Task statement:
Beginning with the first entry, restate the data word for word and leave out the images.

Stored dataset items
******

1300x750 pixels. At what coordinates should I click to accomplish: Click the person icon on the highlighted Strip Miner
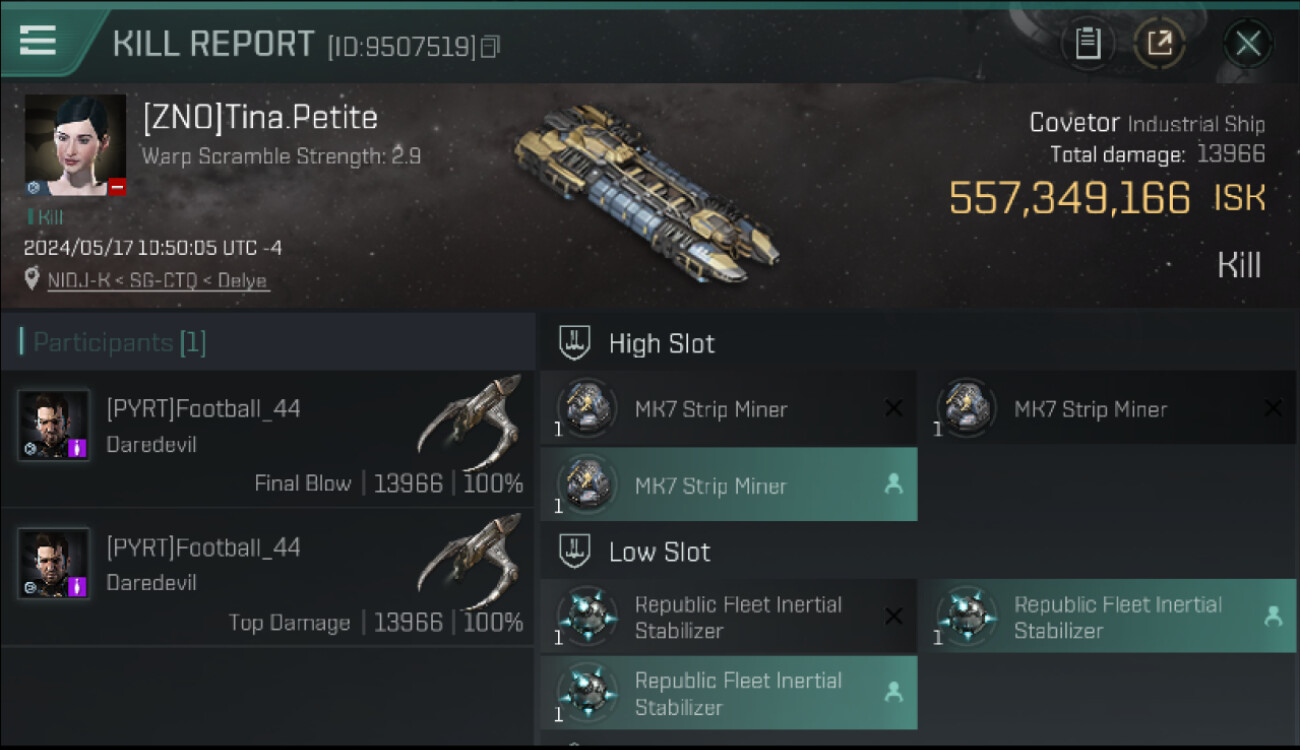pyautogui.click(x=894, y=485)
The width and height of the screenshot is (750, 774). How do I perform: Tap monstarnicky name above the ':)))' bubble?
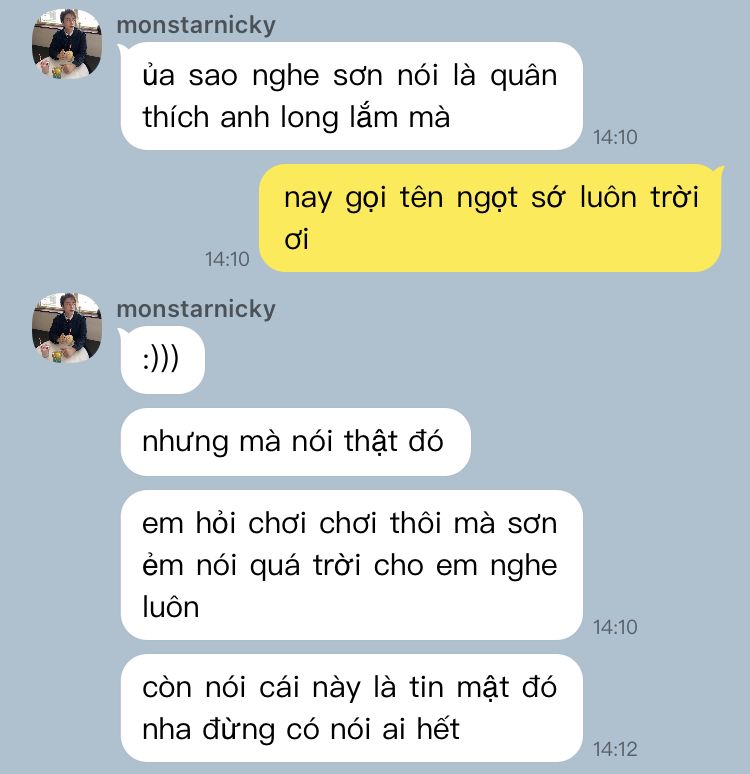196,310
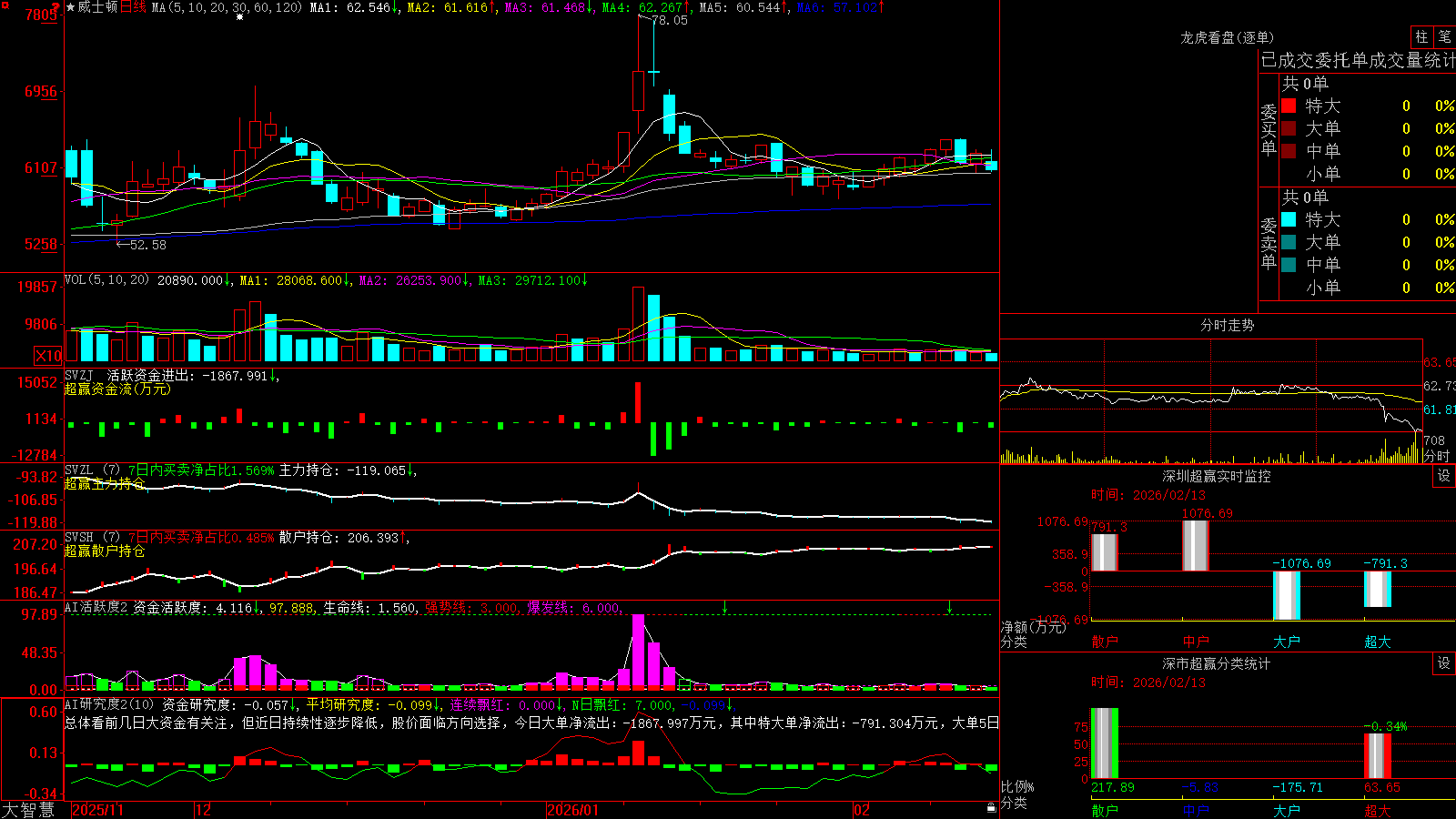Click the 超大 bar in 深圳超赢实时监控 chart
The width and height of the screenshot is (1456, 819).
pos(1377,589)
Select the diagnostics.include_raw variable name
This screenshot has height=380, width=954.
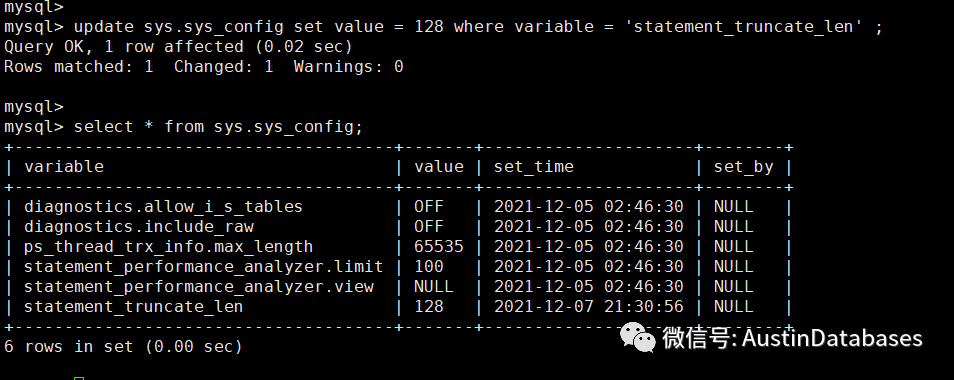(139, 227)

******

Response to this exercise:
1300x750 pixels. At what coordinates should I click to accomplish: Click the person icon on the highlighted Strip Miner
pyautogui.click(x=894, y=485)
The width and height of the screenshot is (750, 774). How do I perform: Tap monstarnicky name above the ':)))' bubble?
196,310
Click the 超大 bar in 深圳超赢实时监控 chart
The width and height of the screenshot is (1456, 819).
pos(1377,589)
Select the diagnostics.include_raw variable name
This screenshot has height=380, width=954.
(139, 227)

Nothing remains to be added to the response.